**Information shown**
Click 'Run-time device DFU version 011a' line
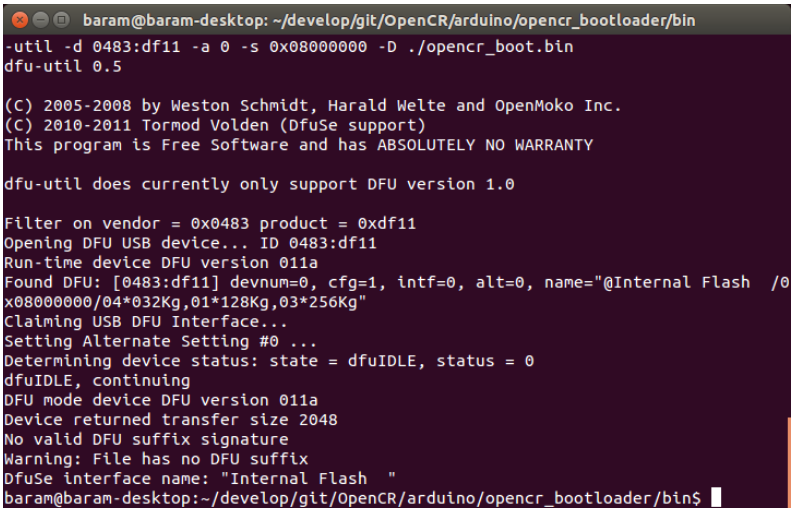The height and width of the screenshot is (511, 795). point(161,263)
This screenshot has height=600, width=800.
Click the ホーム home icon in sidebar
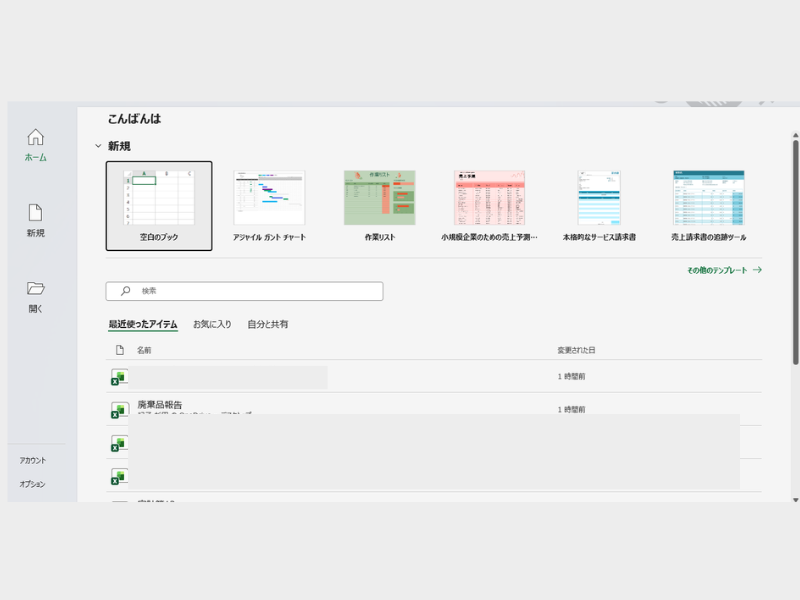[x=35, y=138]
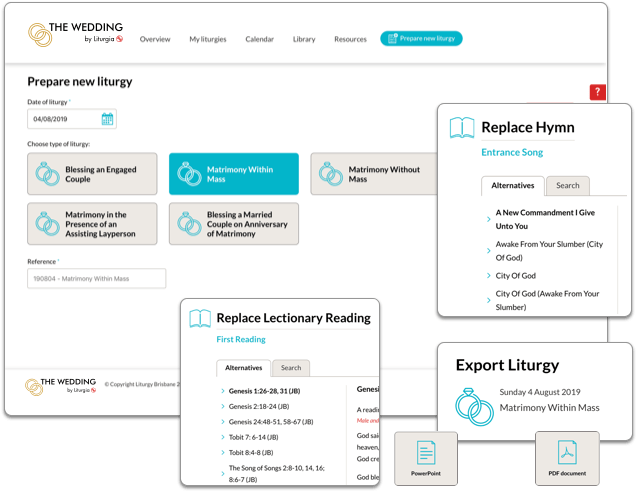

**Work required**
Render the records above as a numbered list, skipping any blank lines and leaving the pictures out.

**The answer**
1. Click 'Run-time device DFU version 011a' line
2. The height and width of the screenshot is (511, 795). point(161,263)
3. This screenshot has height=600, width=800.
4. Click the ホーム home icon in sidebar
5. [x=35, y=138]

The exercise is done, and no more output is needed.